Ryan Cochrane

Un olympien à la Classique

Il y aura de la grande visite sur la rivière Saint-Maurice ce week-end lors de la Classique internationale de canots. L'olympien Ryan Cochrane participera pour la première fois à l'événement.
La feuille de route de l'athlète néo-écossais fera assurément de lui un des favoris lors de l'épreuve de trois jours en kayak. En 2012, il avait participé au 200 m et 1000 m des Jeux olympiques de Londres en compagnie d'Hugues Fournel. Ils avaient terminé en septième place au 200 m. Le duo avait de nouveau fait équipe lors des Jeux de 2016 à Londres. Une huitième place les attendait lors de l'événement. À l'âge de 34 ans, Cochrane est toujours un membre de l'équipe nationale de canoë-kayak, lui qui fait maintenant équipe avec le jeune Pierre-Luc Poulin. Le duo a terminé septième au K-2 200 m lors des Championnats du monde en République tchèque la semaine dernière. Les deux athlètes feront d'ailleurs équipe en Mauricie.
Le directeur général de la Classique, Stéphane Boileau, n'était pas peu fier de cette énorme prise.
«Ils sont septièmes au monde et ils viennent faire la Classique. C'est extraordinaire! Ça annonce tout le reste qui va arriver. Je tente de convaincre Richard Dober fils depuis deux ans et je peux dire que l'an prochain, il va être sur l'eau. C'est la même chose pour Hugues Fournel et sa soeur Émilie», lance Boileau. Ce dernier rappelle que, de mémoire d'homme, la dernière présence d'un olympien remonte aux frères Bruce et Greg Barton dans les années 1990. Ces derniers avaient remporté la Classique en compagnie de Serge Corbin.
Un déclic?
La présence de ces gros noms ne fera en effet pas de mal à la catégorie kayak, qui peine à attirer des participants depuis qu'elle a été lancée en 2015. 

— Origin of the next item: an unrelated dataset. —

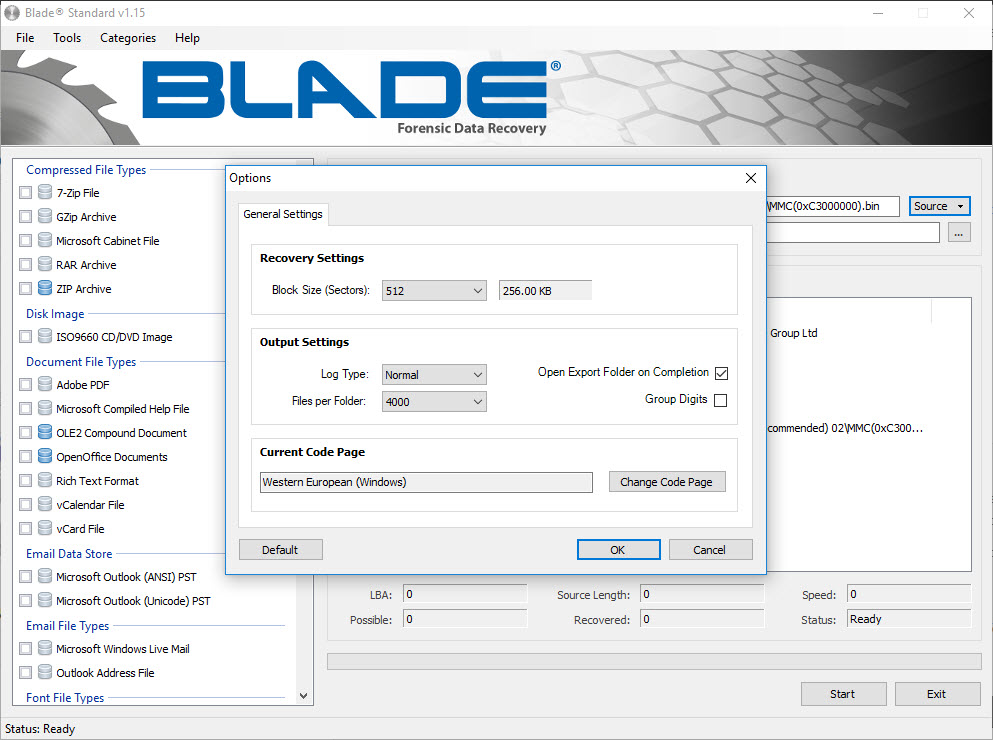Click the database icon next to 7-Zip File
The image size is (993, 740).
pos(44,193)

Le gagnant des deux dernières éditions, Joe Shaw, fera équipe avec le vétéran Mario Blackburn. Shaw avait affronté seulement trois, puis deux embarcations lors des deux dernières Classiques. 
Boileau estime que la présence de Cochrane et Poulin pourrait être le déclic nécessaire pour faire exploser les inscriptions. 

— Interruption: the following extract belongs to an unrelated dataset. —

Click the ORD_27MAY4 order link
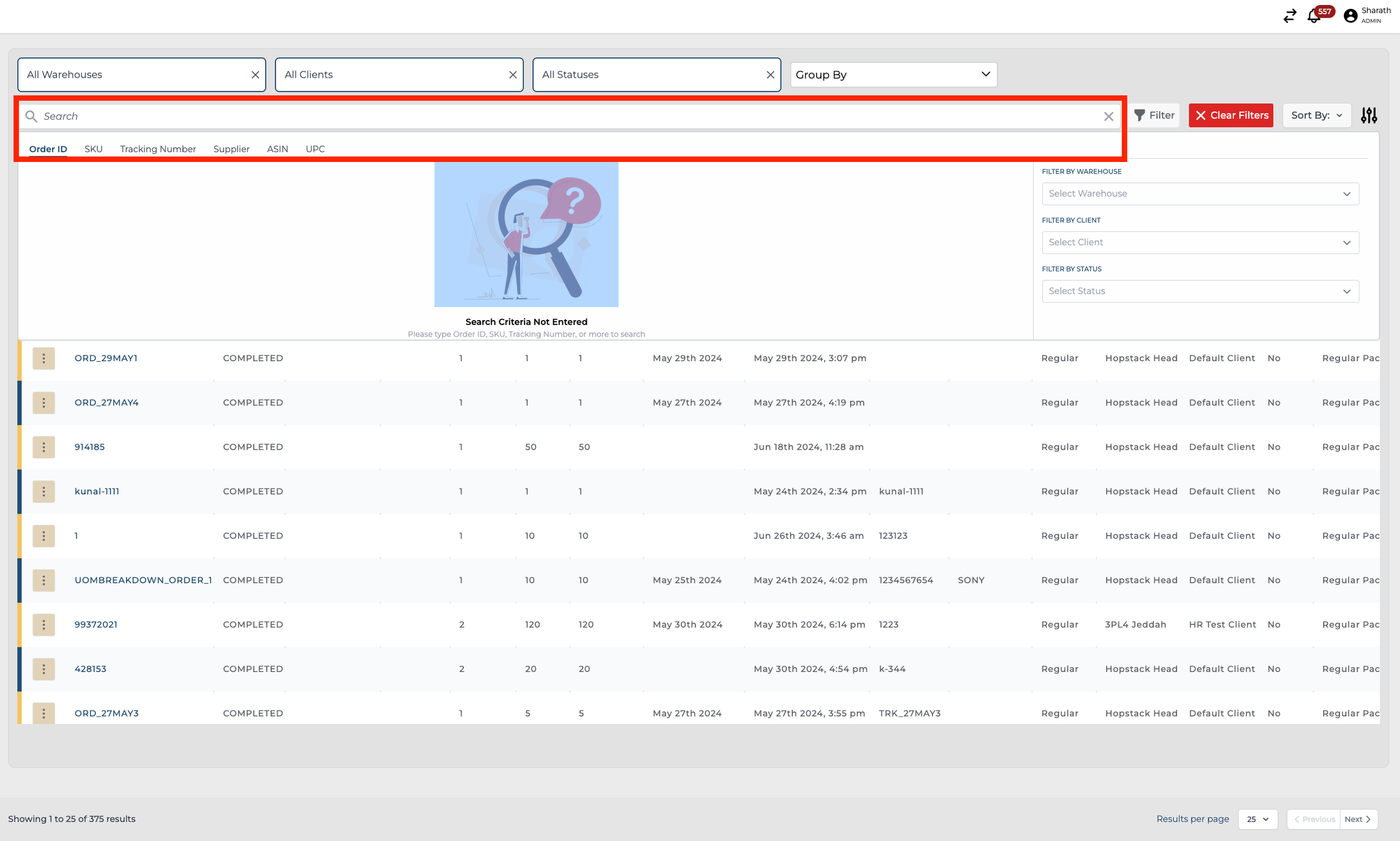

«C'est normal que ce soit plus long quand tu lances une nouvelle catégorie. Rome ne s'est pas bâtie en un jour. L'an prochain, pour les 85 ans de la Classique, je suis très optimiste. On sent un tournant, même si ça ne se voit pas au nombre de participants. Cette année, ce sera le fun. On va avoir le champion en titre, mais il va y avoir de la grosse compétition.»